Author : A. G. Roeber
Publisher : Wm. B. Eerdmans Publishing
Page : 318 pages
File Size : 20,39 MB
Release : 2013-06-13
Category : Law
ISBN : 0802868614
Modern Protestant debates about spousal relations and the meaning of marriage began in a forgotten international dispute some 300 years ago. The Lutheran-Pietist ideal of marriage as friendship and mutual pursuit of holiness battled with the idea that submission defined spousal roles.
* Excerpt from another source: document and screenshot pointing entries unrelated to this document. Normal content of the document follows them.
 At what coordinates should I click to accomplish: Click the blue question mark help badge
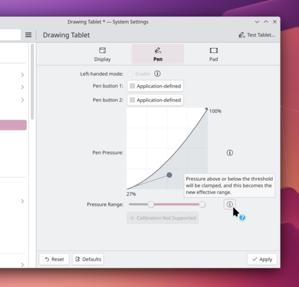point(242,217)
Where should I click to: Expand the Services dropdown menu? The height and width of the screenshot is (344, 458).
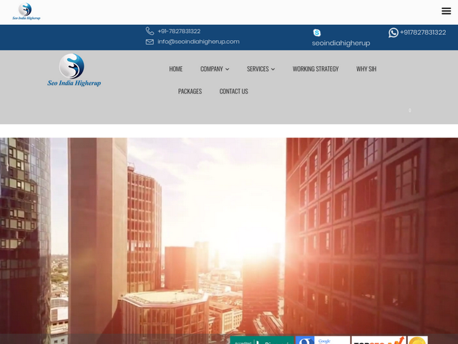[261, 69]
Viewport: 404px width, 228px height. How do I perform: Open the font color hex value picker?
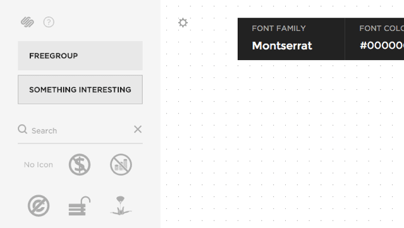pos(382,46)
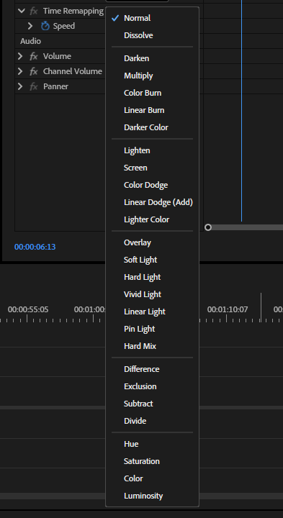The height and width of the screenshot is (518, 283).
Task: Click the zoom scrollbar handle circle
Action: 208,227
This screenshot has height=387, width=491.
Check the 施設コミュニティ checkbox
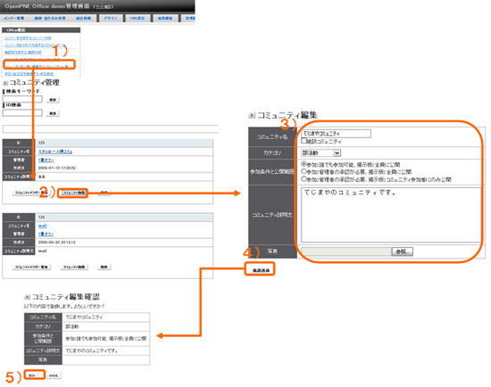point(304,141)
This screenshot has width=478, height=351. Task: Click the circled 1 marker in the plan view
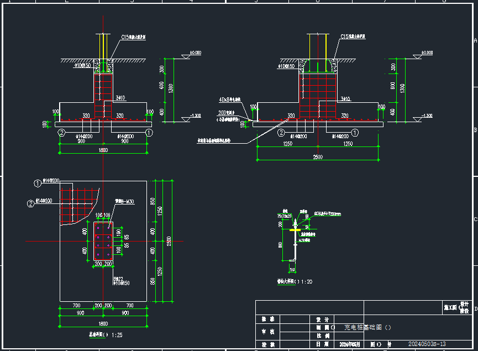(37, 182)
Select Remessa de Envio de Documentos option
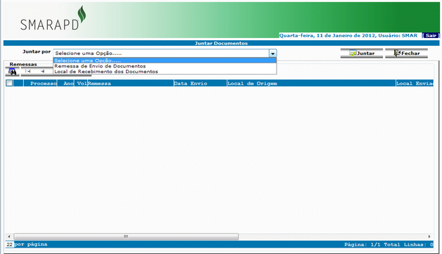 click(x=100, y=66)
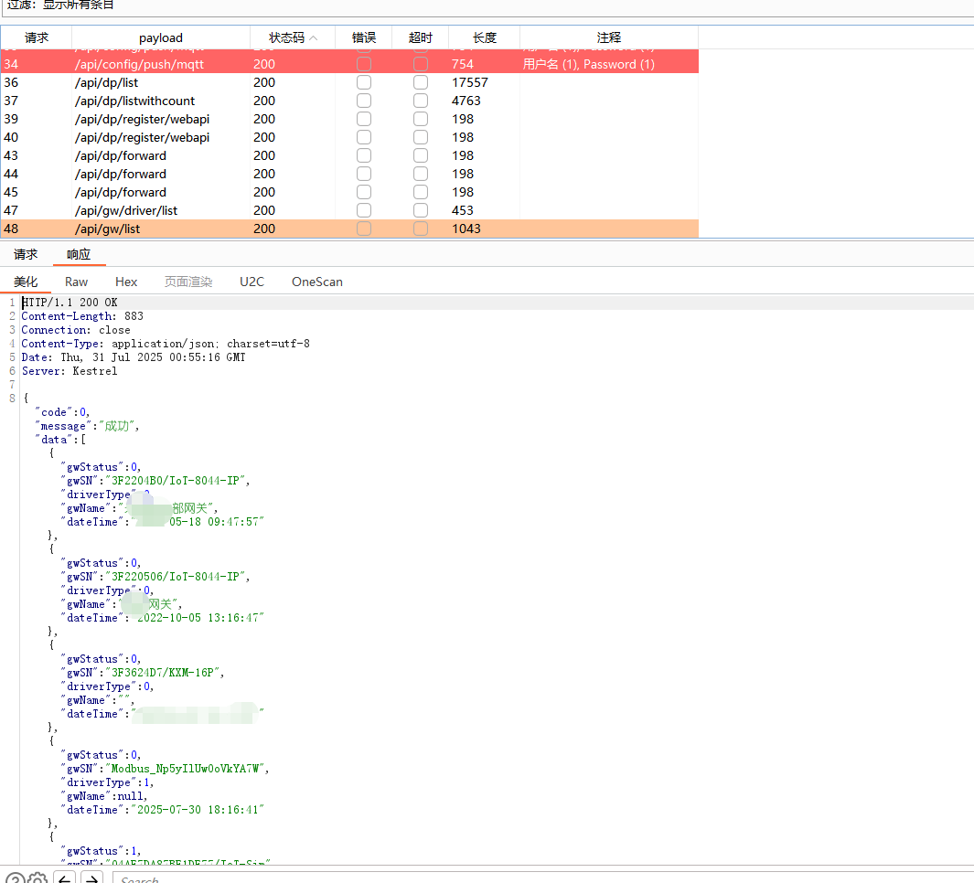Switch to the 请求 tab
This screenshot has width=974, height=883.
[26, 254]
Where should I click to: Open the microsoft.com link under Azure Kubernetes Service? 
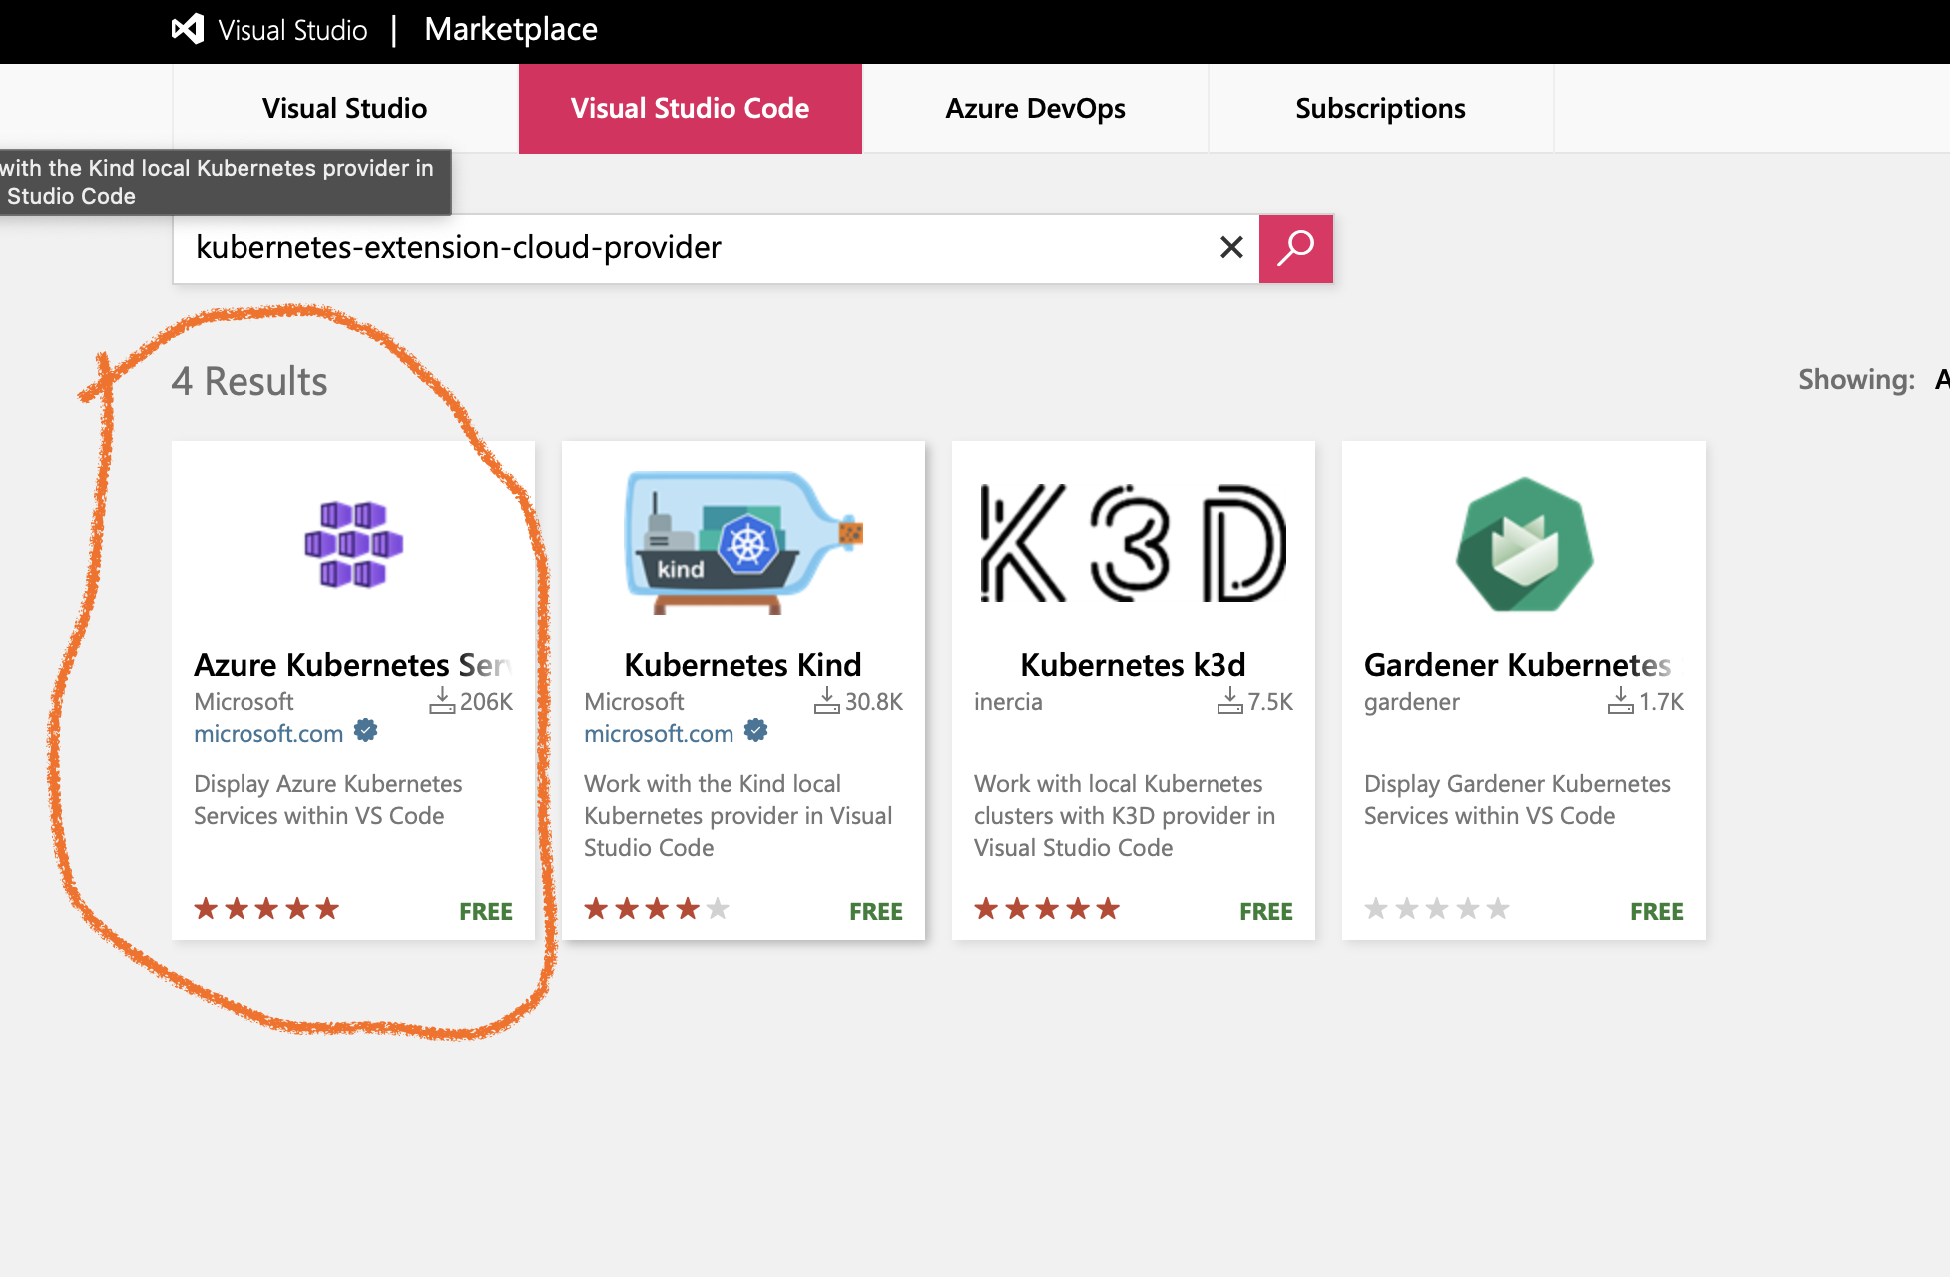click(267, 733)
Exploiting material culture artifacts, broadsides, hymns, sermons, private correspondence, and legal cases on three continents -- Europe, Asia, and North America -- A. G. Roeber reconstructs the roots and the dimensions of a continued debate that still preoccupies international Protestantism and its Catholic and Orthodox critics and observers in the twenty-first century.
Author : Sree Padma
Publisher : Lexington Books
Page : 300 pages
File Size : 34,22 MB
Release : 2014-07-03
Category : Religion
ISBN : 0739190024
Popular religion in village India is overwhelmingly dominated by goddess worship. Goddesses can be nationally well-known like Durga or Kali, or they can be an obscure deity who is only known in a particular rural locale. The origins of a goddess can be both ancient—with many transitions or amalgamations with other cults having occurred along the way—and very recent. While some have tribal origins, others sprout up overnight due to a vivid dream. Inventing and Reinventing the Goddess: Contemporary Iterations of Hindu Divinities on the Move looks at the nature of how and why goddesses are invented and reinvented historically in India and how social hierarchy, gender differences, and modernity play roles in these emerging religious phenomena.